Despite this modern malaise, humans do in fact sometimes manage to break free of these constraints: but this comes at a cost. To be in love is, after all, to open yourself up to the inevitability of the suffering and death of the other person; yet our commitments of love do not - cannot - take this into account. To love fully is simply to open yourself to the inevitability of ultimate loss. To allow the pleasure that nature can give - a pleasure that is not, like de Sade's, dependent on the exercise of power - is to resolutely refuse to give oneself up to the dystopian frozen moments of the late Romantics; where the knowledge of final loss tinges every joy with sadness.
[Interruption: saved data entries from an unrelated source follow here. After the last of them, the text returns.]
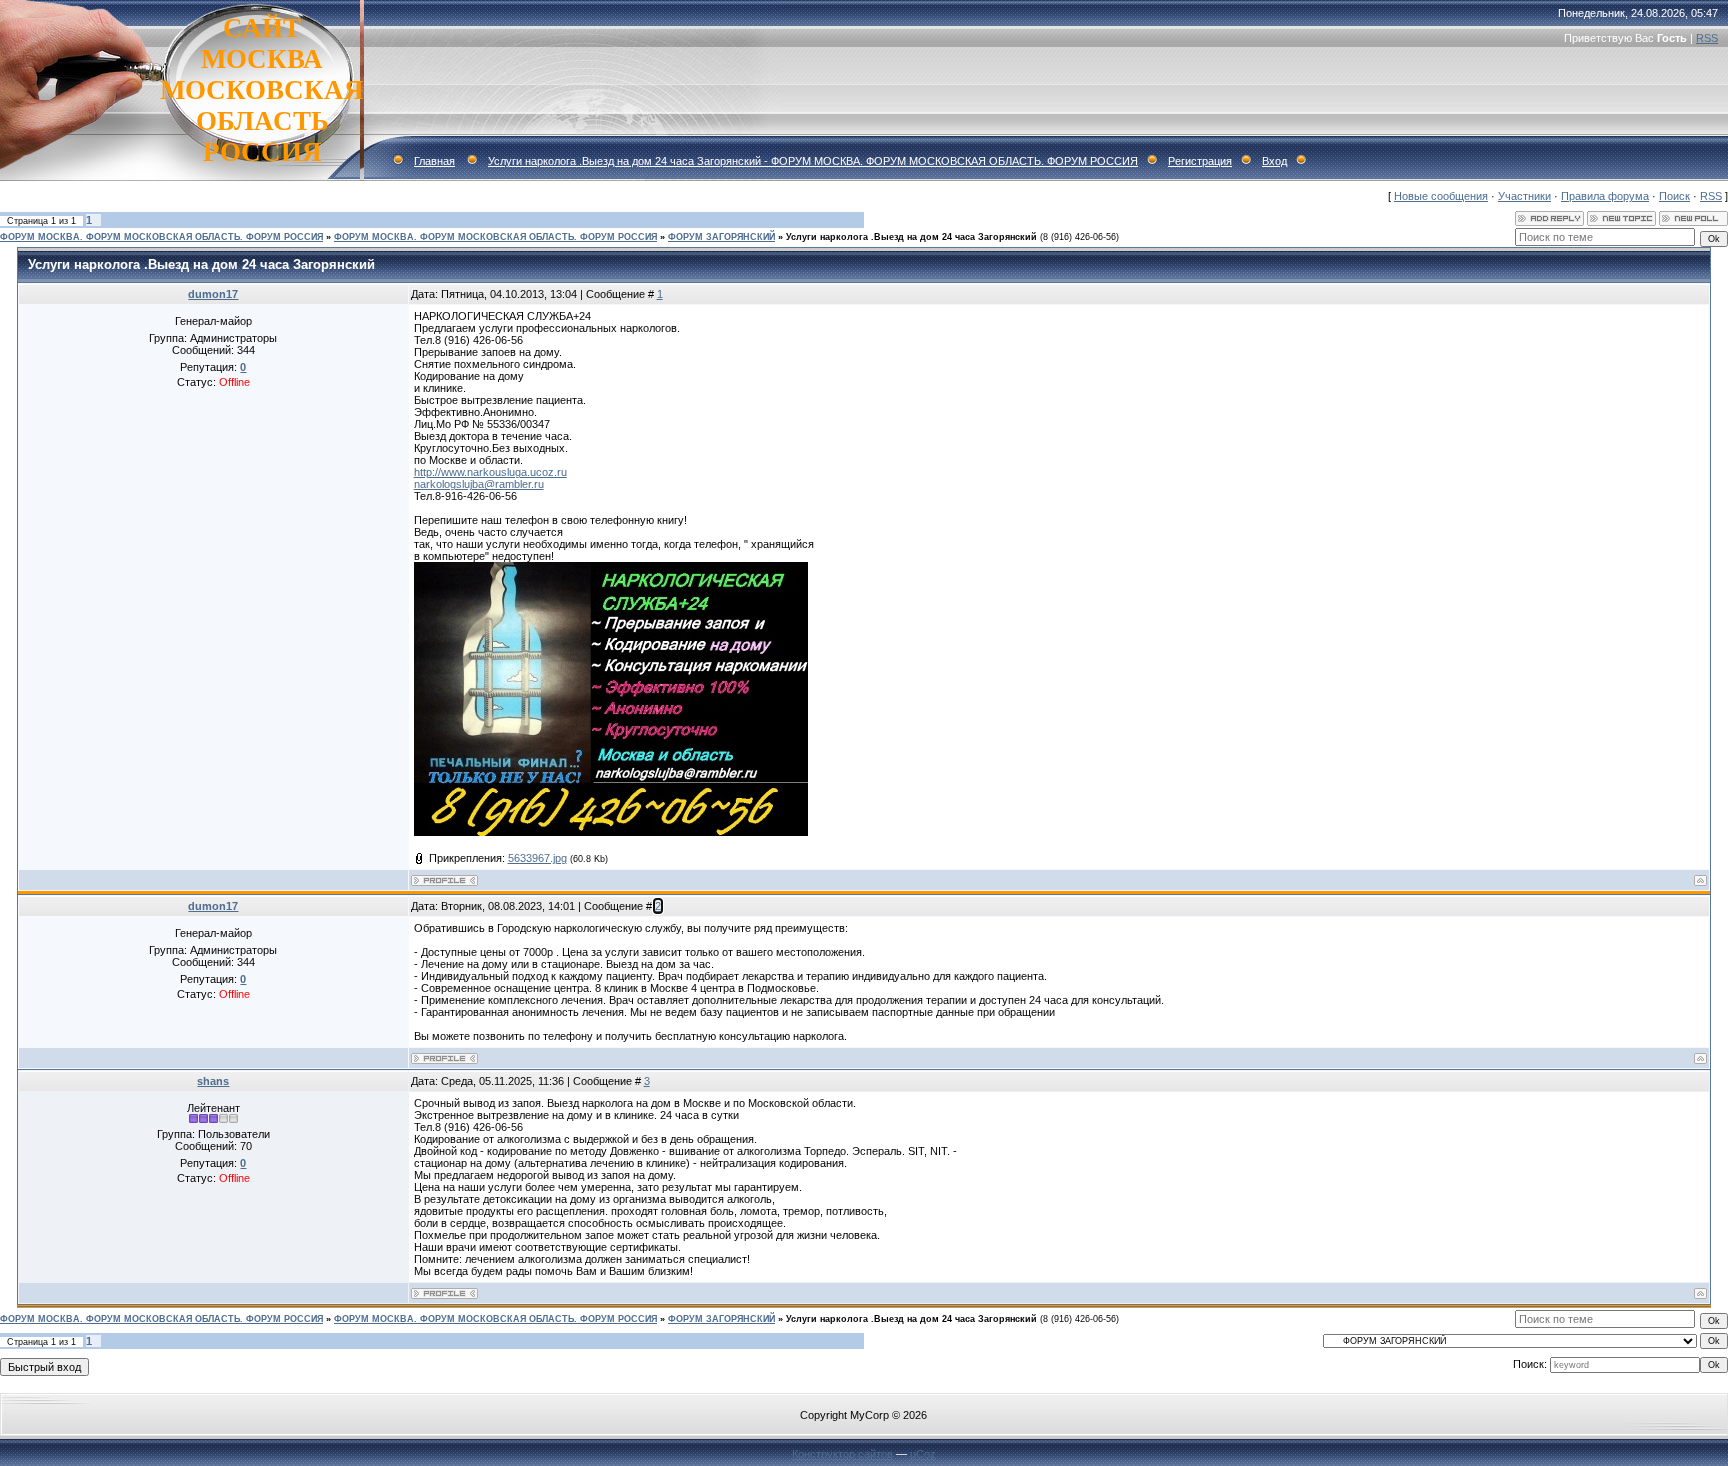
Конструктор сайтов (842, 1454)
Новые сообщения (1441, 196)
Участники (1524, 196)
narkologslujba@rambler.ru (479, 484)
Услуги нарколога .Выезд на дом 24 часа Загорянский (911, 237)
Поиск (1674, 196)
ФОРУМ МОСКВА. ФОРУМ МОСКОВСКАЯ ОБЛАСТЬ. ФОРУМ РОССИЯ (161, 237)
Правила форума (1605, 196)
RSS (1707, 38)
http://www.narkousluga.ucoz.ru (490, 472)
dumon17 (213, 294)
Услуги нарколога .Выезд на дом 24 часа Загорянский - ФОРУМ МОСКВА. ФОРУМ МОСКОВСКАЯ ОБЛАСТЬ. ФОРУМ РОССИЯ (813, 161)
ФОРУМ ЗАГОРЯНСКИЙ (721, 237)
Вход (1274, 161)
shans (213, 1081)
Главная (434, 161)
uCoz (923, 1454)
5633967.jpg (537, 858)
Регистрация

This is truly to live in a sort of reverse eschatology, where the knowledge of the end is brought endlessly into the here and now, so that after the flush of youth is gone, one literally sits and waits to die, as one already dead.
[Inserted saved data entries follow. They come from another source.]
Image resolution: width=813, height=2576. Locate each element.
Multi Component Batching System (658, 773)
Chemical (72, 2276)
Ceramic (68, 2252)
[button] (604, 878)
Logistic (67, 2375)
In short: to love someone or to listen to the dawn chorus in the spring, or even to drink too much at the wedding of a friend, is to live in endless vernal hope: they are not anxious pleasures driven by the knowledge of the coming of death. 
Insofar as we live hopefully, we show a certain, what, commitment, towards taking a happy view of life, despite everything. Or, to put it another way, we express some degree of happiness with our own strange being-in-the-world, the particular and unique circumstances that surround us in the here and now. We do not need to do this; but if we do, we are (at last it comes) expressing a certain aesthetic judgement towards our being. This is not an attitude of denial, but of waiting; not of delusion, but a clear eyed joy. This, I submit, is one of the bases of religious belief. And note that religious belief comes not evasively, as a way of evading the uncomfortable consequences of our own mortality, but positively, as a rational summing up of a particular type of joy. It is our own sense of being that allows such a taking of responsibility for ourselves, that allows us to align ourselves in such a way. It may be that one day that this responsibility will one day be taken away from us, with the final elucidation of the neurological basis for "consciousness". This may one day happen; but as I have said before, we will certainly be different creatures then. But this wish is just the reversed eschatology smuggled in once more; bronze weapons clanking ominously in the wooden horse. 

Out of this, incidentally, comes one of two distinct challenges to Nietzsche: it gives the lie to the idea that Christianity crushed the Dionysian joy from life. Insofar as it did, it was untrue to itself and its own gospels, full as they are of the images of the kingdom of heaven being a Jewish wedding where, after all the wine runs out, an endless supply of the best is revealed. I was in Rome a few weeks ago and down in the catacombs, underground where millions lie dead. These dank corridors should be the exemplars of Nietzsche’s critique: hidden from the light, deeply buried resentment. But they are not, as the frescos bear witness to. Both the beginning and end of the gospels are about joy: there is no hint of the grey breath of the killjoy galilean there.